И надо же, чтобы именно Маяковского критические слепни, всю жизнь роившиеся вокруг него, беспрестанно язвили за то, что он непонятен! непонятен! непонятен! читателю, и ставили ему в пример... но не будем поминать «первых учеников», которых эти насекомые ставили в пример Маяковскому.
Трудная, очень трудная профессия - литература.
Что же до «счастливцев», у которых Маяковскому предлагалось учиться, то ведь никто из них никогда не был настоящим писателем. А среди настоящих, надо полагать, никогда не бывало счастливцев...
Вероятно, именно потому в моей книжке так мало веселых историй.
ОХ, УЖ ЭТИ СПОСОБНЫЕ МОЛОДЫЕ ЛЮДИ!
Следует сказать прямо: первая моя попытка вступить на литературное поприще завершилась провалом. Первая, если не считать нескольких, вполне младенческих стихотворений в прозе, которые я произвел на свет, вступив в кружок молодых литераторов, возникший в Тифлисе в самом начале двадцатых годов и состоявший из десятка мальчиков, очень любивших читать и поэтому пишущих.

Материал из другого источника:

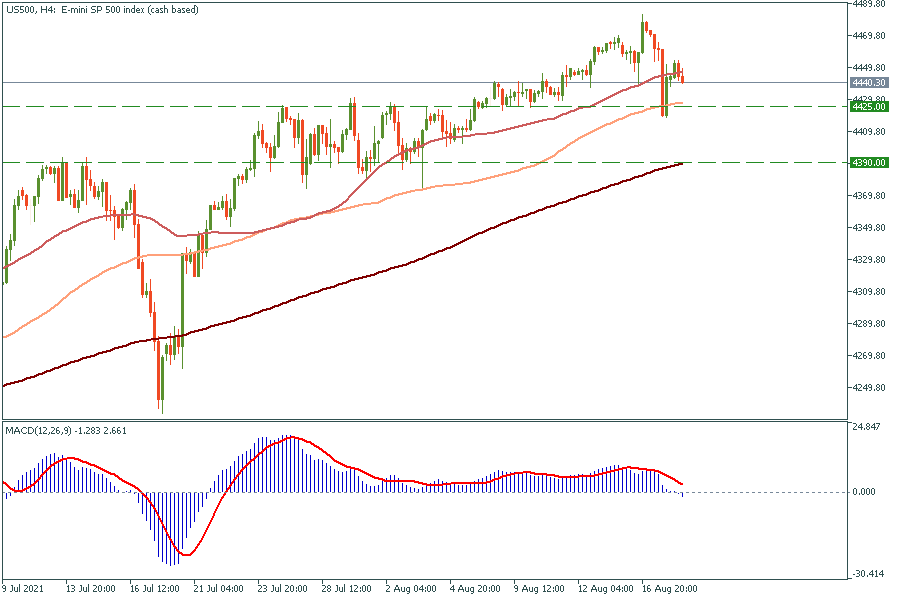This screenshot has height=600, width=900.
Task: Select the 2 Aug 04:00 time label
Action: tap(410, 589)
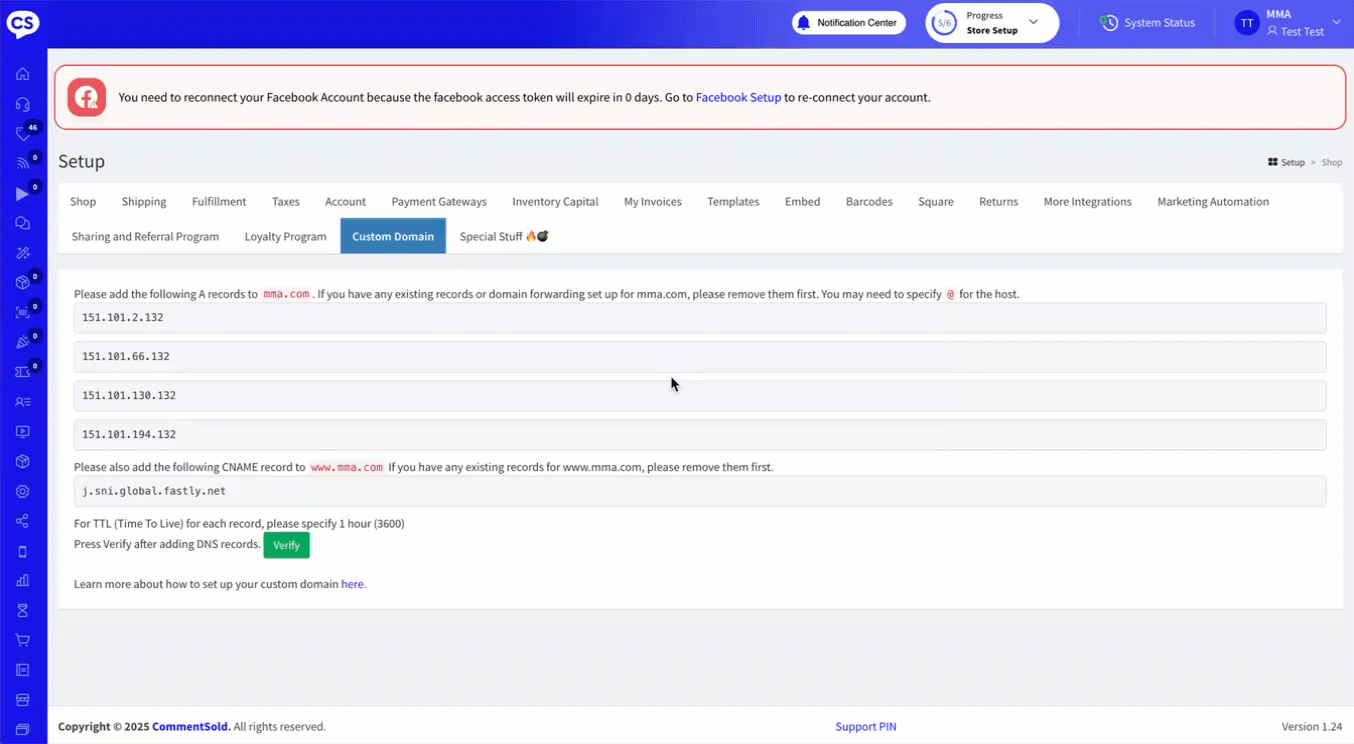Click the shopping cart icon in sidebar
The height and width of the screenshot is (744, 1354).
click(22, 640)
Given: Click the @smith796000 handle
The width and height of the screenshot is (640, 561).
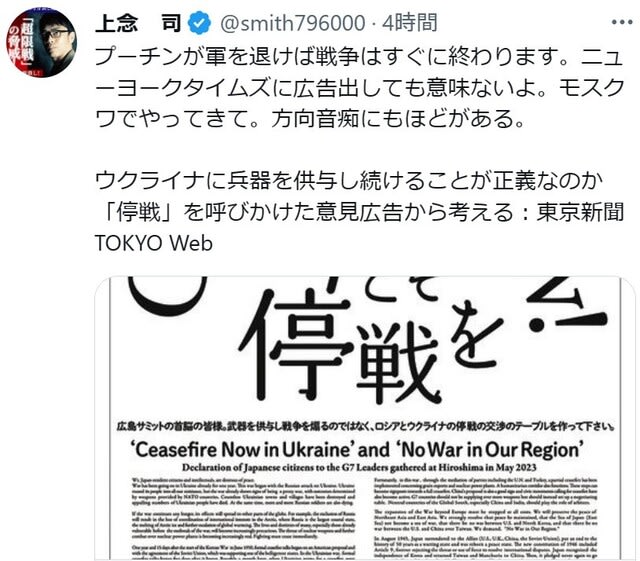Looking at the screenshot, I should [293, 23].
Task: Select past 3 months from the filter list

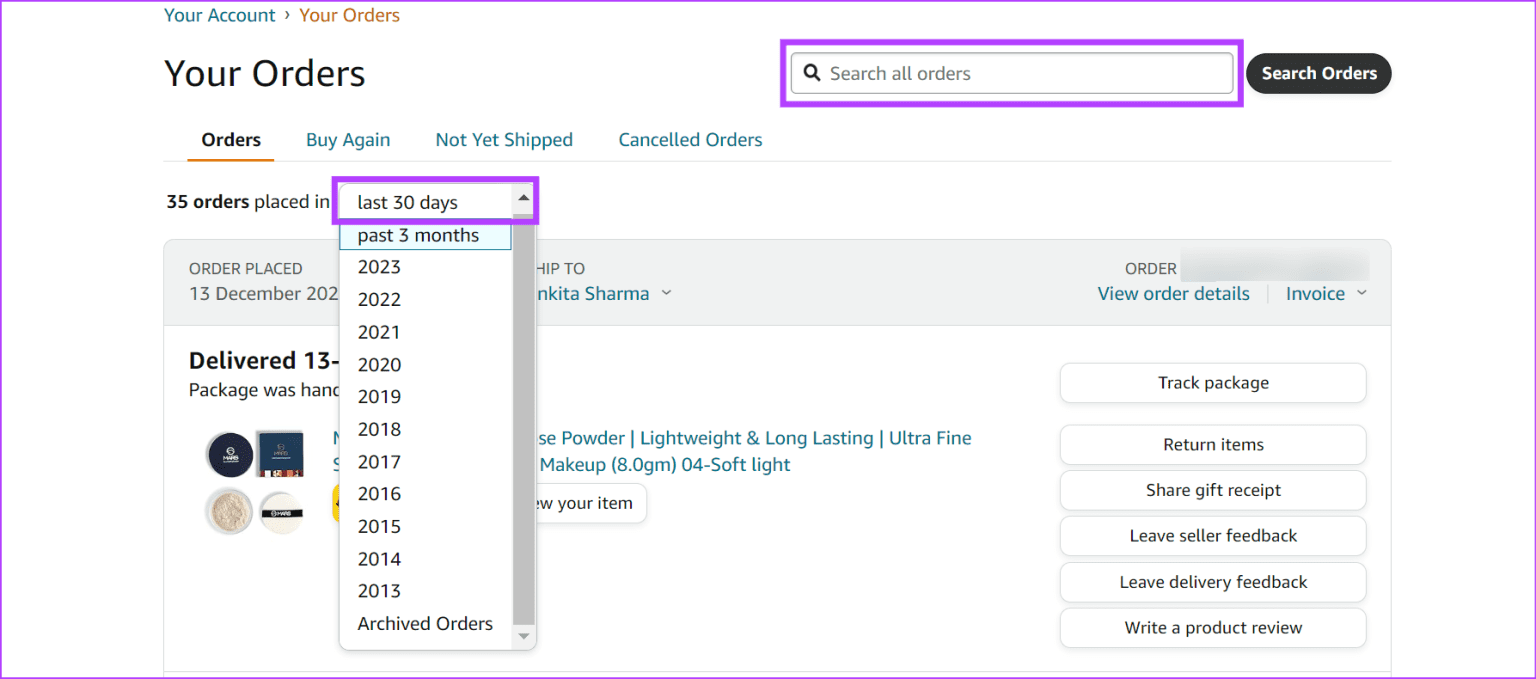Action: [x=418, y=235]
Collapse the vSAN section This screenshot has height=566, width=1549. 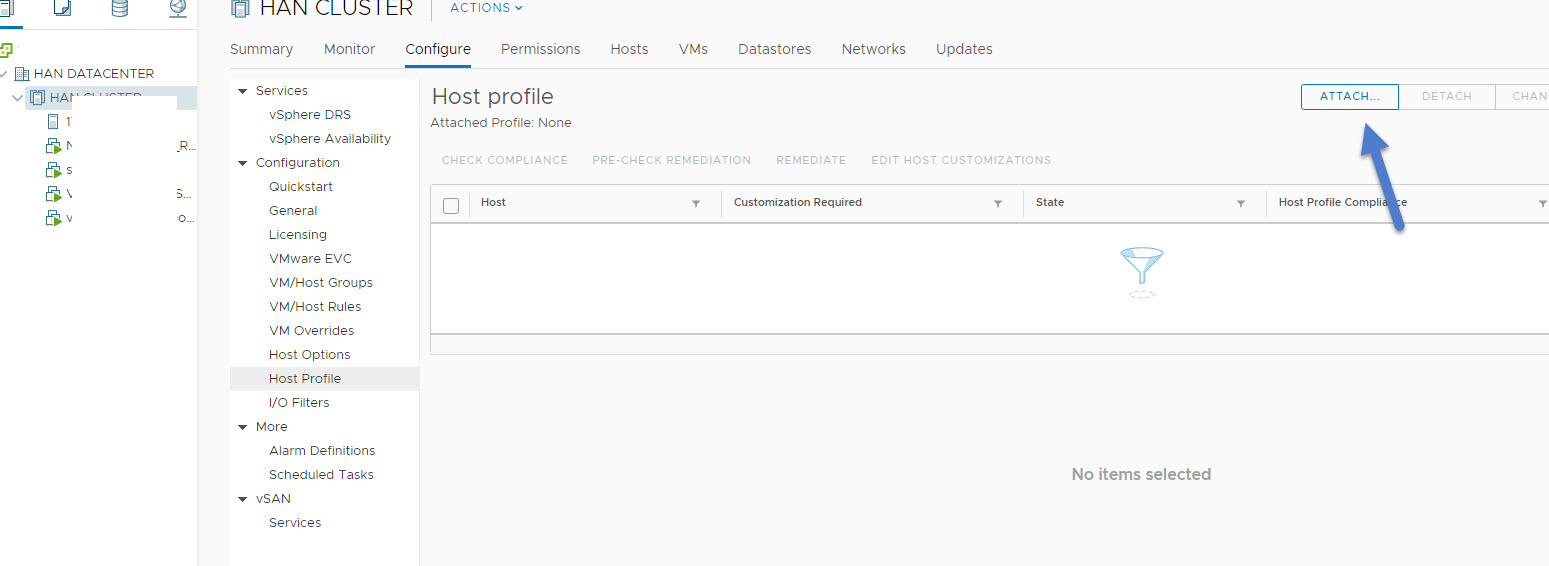[242, 499]
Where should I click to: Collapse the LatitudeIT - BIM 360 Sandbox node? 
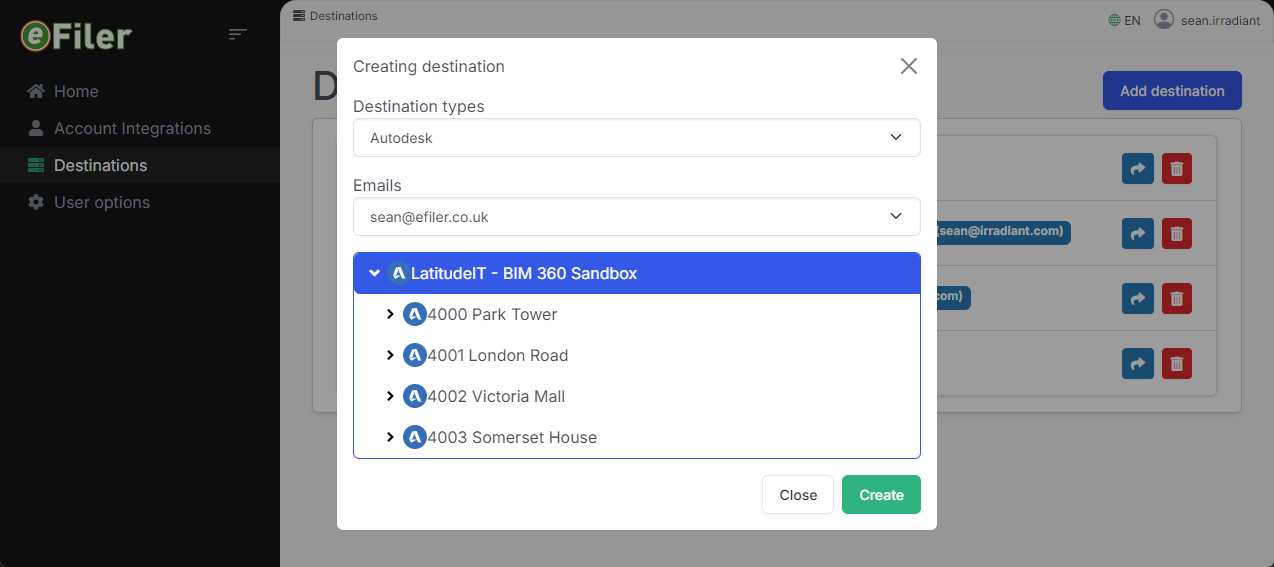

Как мне представляется нынче, никто из участников этого кружка не относился к своим занятиям литературой серьезно, если не считать его главы и вдохновителя, такого же молодого, как и все остальные, но не по годам образованного и умного. Звали его Борис Нелепо. Любопытно, что все знавшие его не видели в его фамилии решительно ничего смешного. Значение этого слова по Далю - «бессмысленный, вздорный, пустой» - так не подходило к внутреннему, да и внешнему облику этого человека, вызывавшего у всех, кто с ним соприкасался, восхищенное уважение, что никому и в голову не могло прийти, даже в шутку, устанавливать связь между ним и его фамилией.
Он очень рано умер от врожденного порока сердца, проучившись перед этим года два на филологическом факультете Бакинского университета. Там и была вскоре после его кончины издана маленькая книжка его стихов под редакцией поэта Вячеслава Иванова, который был в ту пору профессором. В своем предисловии к ней он пишет: «Столь горестно-рано ушедший от нас юноша-поэт был один из дружно сплотившейся группы бакинских студентов, словесников и энтузиастов художественного слова... мы легко распознавали и горячо любили мягкое благородство его облика, нежность отзывчивой души, высокую культуру ума и вкуса, строгость и силу научно направленной мысли... Я, не колеблясь, отметил его истинное дарование, и уверен, что из него выработался бы поэт замечательный».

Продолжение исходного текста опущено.